TJ1.7 Role of Tropical Lower Stratospheric Cooling on Recent Tropical Tropospheric Change

Monday, 7 January 2019: 3:30 PM
North 128AB (Phoenix Convention Center - West and North Buildings)
Kunihiko Kodera, MRI, Tsukuba, Japan; and N. Eguchi, R. Ueyama, Y. Kuroda, B. Funatsu, C. Kobayashi, and C. Claud

Large changes in circulation have occurred around the end of 1990's in the troposphere and the ocean as well as in the lower stratosphere, such as an advancement of the onset of Asian summer monsoon, cooling of the equatorial eastern Pacific connected to the hiatus of the global warming, and cooling in the tropical lower stratosphere. Whether or not a causal relationship exists among these phenomena, is an interesting yet challenging question.

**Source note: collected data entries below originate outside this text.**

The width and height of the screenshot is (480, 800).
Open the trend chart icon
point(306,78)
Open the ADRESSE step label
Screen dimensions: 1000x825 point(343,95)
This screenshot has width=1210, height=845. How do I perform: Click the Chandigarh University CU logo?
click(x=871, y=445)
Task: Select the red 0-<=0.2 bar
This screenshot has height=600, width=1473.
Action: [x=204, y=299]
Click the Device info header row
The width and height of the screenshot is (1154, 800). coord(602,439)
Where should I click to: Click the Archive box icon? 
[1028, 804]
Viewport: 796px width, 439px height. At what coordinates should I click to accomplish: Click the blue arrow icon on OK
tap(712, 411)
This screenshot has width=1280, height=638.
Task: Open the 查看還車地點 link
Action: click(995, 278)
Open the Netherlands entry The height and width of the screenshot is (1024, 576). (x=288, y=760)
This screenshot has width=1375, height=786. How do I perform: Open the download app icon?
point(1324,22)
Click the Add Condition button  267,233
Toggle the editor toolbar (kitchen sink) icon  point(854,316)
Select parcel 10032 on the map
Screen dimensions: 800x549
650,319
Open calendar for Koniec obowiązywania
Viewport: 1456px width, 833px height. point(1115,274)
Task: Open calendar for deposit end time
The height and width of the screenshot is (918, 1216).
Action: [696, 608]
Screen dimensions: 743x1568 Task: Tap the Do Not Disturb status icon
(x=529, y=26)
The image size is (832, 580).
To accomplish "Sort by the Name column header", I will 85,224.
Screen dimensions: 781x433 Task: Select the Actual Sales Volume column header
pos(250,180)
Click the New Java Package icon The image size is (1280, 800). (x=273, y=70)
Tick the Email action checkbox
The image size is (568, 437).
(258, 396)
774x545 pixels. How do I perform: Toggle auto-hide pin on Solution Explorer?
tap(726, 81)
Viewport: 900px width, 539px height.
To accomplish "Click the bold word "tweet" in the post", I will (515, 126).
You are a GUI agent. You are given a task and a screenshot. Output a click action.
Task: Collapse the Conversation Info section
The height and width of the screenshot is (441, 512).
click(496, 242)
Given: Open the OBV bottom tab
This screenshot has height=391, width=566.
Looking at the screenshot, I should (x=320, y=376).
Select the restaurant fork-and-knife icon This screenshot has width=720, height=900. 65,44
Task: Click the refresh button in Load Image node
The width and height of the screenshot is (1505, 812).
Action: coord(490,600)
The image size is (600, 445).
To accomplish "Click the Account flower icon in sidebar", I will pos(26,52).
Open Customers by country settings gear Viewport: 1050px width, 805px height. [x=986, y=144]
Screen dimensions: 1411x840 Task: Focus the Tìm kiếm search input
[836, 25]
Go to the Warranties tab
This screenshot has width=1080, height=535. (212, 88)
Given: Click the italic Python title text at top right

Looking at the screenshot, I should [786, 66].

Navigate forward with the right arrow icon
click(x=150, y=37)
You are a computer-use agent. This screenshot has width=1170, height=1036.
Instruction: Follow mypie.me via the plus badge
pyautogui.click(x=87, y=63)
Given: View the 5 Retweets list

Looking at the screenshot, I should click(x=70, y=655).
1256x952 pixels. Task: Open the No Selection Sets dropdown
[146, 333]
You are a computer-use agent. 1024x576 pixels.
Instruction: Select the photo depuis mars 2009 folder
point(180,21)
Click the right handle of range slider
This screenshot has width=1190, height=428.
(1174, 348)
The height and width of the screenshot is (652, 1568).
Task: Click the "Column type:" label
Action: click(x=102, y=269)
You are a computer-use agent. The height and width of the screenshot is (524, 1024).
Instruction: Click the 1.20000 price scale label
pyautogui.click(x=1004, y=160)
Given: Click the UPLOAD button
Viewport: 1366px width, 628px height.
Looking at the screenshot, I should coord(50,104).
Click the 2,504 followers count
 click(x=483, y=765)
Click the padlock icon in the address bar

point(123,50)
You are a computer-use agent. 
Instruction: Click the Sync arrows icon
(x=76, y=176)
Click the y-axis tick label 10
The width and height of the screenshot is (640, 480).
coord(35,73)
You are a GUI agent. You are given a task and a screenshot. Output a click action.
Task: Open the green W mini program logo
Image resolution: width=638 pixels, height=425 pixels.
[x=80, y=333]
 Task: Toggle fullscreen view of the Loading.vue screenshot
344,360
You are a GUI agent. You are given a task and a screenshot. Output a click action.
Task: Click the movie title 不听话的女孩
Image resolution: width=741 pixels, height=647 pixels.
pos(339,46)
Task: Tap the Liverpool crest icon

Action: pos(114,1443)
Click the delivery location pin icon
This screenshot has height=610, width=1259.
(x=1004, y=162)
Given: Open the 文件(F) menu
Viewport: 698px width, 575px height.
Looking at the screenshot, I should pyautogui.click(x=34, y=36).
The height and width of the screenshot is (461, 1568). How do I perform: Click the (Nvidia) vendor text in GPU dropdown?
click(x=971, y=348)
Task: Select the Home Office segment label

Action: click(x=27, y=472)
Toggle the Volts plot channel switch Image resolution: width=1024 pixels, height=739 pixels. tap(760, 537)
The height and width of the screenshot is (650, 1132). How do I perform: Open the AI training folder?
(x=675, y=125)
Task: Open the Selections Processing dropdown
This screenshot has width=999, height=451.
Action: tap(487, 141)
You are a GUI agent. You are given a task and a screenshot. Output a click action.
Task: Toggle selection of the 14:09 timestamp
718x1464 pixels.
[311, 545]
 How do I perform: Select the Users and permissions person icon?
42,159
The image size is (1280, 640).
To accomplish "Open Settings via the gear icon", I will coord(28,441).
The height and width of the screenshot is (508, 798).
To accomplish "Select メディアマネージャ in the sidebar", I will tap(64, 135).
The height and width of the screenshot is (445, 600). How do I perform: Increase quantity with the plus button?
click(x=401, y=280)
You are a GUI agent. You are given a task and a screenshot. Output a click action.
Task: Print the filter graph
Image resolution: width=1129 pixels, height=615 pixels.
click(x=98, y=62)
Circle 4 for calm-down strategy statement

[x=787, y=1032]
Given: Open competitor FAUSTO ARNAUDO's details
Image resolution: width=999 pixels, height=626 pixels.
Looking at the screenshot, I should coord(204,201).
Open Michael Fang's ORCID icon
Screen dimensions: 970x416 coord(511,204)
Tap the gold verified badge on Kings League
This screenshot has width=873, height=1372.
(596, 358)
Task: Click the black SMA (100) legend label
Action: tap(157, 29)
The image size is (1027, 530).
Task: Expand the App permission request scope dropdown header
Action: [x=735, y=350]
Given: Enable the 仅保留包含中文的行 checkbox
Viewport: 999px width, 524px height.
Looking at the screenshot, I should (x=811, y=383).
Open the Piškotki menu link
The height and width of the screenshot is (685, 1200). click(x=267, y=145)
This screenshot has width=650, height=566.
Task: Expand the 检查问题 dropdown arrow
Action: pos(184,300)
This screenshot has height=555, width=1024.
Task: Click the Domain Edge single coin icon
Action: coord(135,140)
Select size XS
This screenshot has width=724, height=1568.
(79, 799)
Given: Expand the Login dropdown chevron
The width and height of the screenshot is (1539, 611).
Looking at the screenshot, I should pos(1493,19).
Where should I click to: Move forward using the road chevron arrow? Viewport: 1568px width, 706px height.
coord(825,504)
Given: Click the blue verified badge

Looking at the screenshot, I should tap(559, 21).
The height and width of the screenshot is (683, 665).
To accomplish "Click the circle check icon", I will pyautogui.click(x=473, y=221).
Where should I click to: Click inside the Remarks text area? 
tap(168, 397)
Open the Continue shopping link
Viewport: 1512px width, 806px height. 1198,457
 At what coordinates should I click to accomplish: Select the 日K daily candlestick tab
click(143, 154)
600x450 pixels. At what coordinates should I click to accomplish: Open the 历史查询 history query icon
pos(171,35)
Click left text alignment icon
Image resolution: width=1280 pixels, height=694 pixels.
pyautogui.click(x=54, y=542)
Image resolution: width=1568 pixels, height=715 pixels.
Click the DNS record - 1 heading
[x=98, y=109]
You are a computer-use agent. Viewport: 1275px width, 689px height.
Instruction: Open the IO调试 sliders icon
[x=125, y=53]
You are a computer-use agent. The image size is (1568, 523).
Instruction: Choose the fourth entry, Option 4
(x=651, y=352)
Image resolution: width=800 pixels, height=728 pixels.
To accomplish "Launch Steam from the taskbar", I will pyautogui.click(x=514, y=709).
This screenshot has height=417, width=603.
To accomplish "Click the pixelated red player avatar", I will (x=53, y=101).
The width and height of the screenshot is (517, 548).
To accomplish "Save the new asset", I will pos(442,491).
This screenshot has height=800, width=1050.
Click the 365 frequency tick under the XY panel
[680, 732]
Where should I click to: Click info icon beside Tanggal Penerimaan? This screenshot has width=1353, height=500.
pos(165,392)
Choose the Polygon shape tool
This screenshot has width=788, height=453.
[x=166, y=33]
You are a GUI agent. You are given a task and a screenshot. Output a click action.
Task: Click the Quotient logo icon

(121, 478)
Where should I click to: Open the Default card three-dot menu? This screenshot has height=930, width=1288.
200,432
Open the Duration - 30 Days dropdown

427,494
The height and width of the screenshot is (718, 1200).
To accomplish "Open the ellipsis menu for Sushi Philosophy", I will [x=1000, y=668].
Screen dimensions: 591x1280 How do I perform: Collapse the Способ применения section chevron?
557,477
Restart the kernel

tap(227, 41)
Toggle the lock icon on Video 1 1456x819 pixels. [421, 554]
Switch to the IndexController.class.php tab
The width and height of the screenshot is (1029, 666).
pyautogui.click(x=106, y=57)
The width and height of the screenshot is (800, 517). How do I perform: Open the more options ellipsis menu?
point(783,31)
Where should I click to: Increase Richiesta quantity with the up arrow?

For this study, we made use of JRA-55 meteorological reanalysis data, cloud top height and convective overshooting frequency data obtained from different satellite observations. The result of the analysis suggests that the fundamental factor causing the recent decadal change in the tropical troposphere and ocean is a poleward shift of the rising branch of the summertime Hadley cell associated with an intensified extreme deep convection penetrating into the tropical tropopause layer (TTL) over and around continents. In particular over African and Asian sectors where extreme deep convections frequently occur. It is conjectured that such change can be produced by a reduction of static stability in the TTL resulting from the combined effects of stratospheric cooling and surface warming due to increased CO2.